** Opening Material for this exercise block **

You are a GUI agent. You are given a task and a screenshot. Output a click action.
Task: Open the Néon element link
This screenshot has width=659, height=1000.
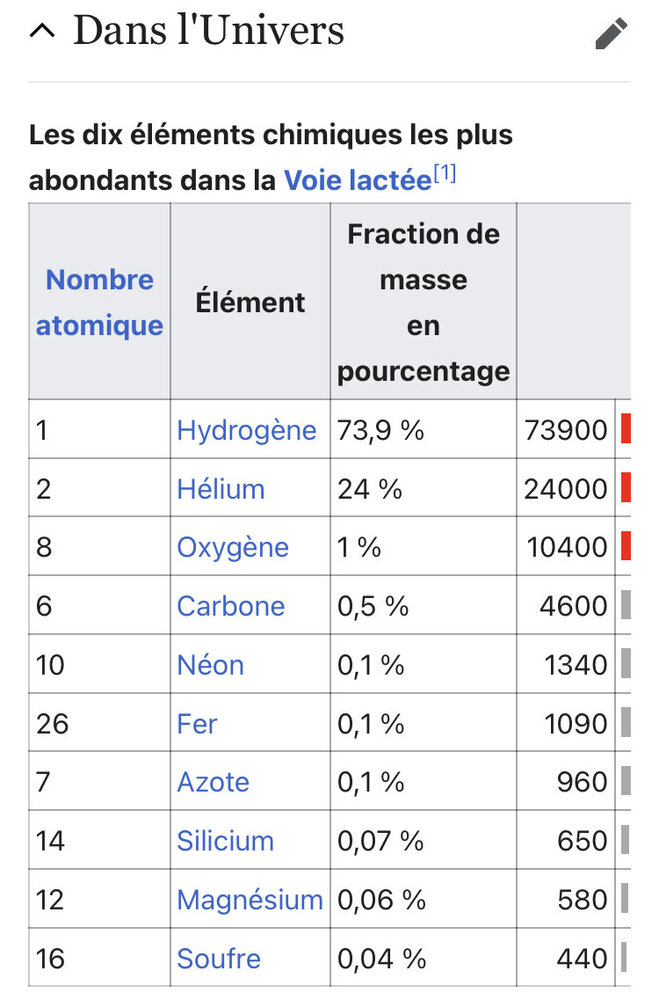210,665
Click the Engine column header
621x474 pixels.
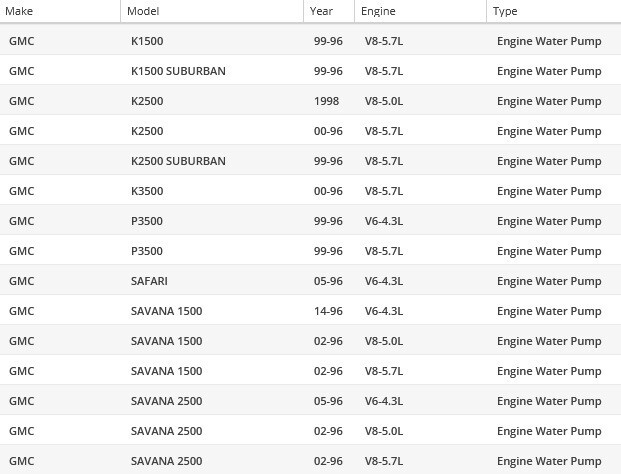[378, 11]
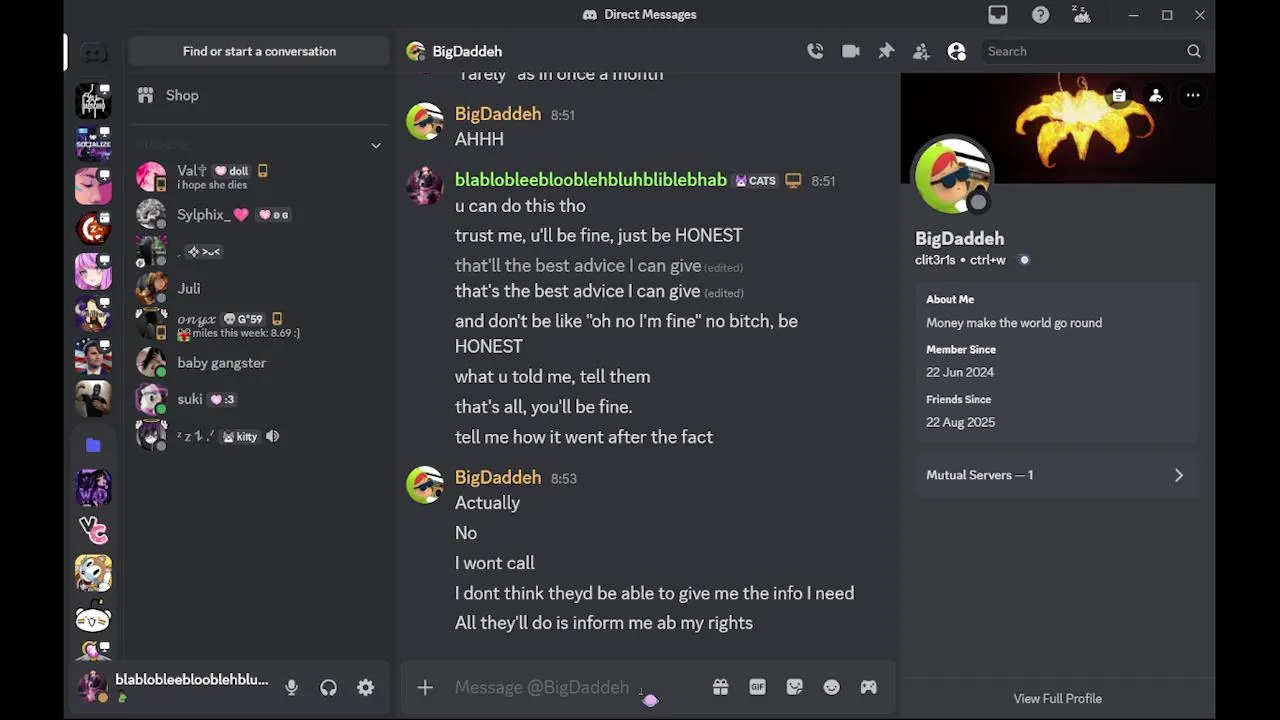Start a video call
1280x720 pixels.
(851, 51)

** Closing Material for this exercise block **
** Opening Material for this exercise block **

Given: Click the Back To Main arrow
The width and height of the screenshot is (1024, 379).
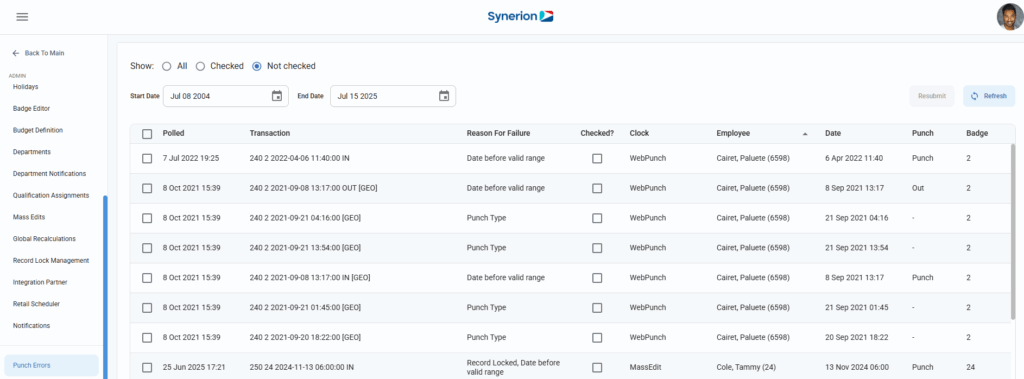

** Closing Material for this exercise block **

Goal of the exercise:
Retype exactly the span of lines from the one with "Given: Click the Back To Main arrow" through the one with "The width and"; include both ends and omit the rest of the material.

Task result:
Given: Click the Back To Main arrow
The width and height of the screenshot is (1024, 379).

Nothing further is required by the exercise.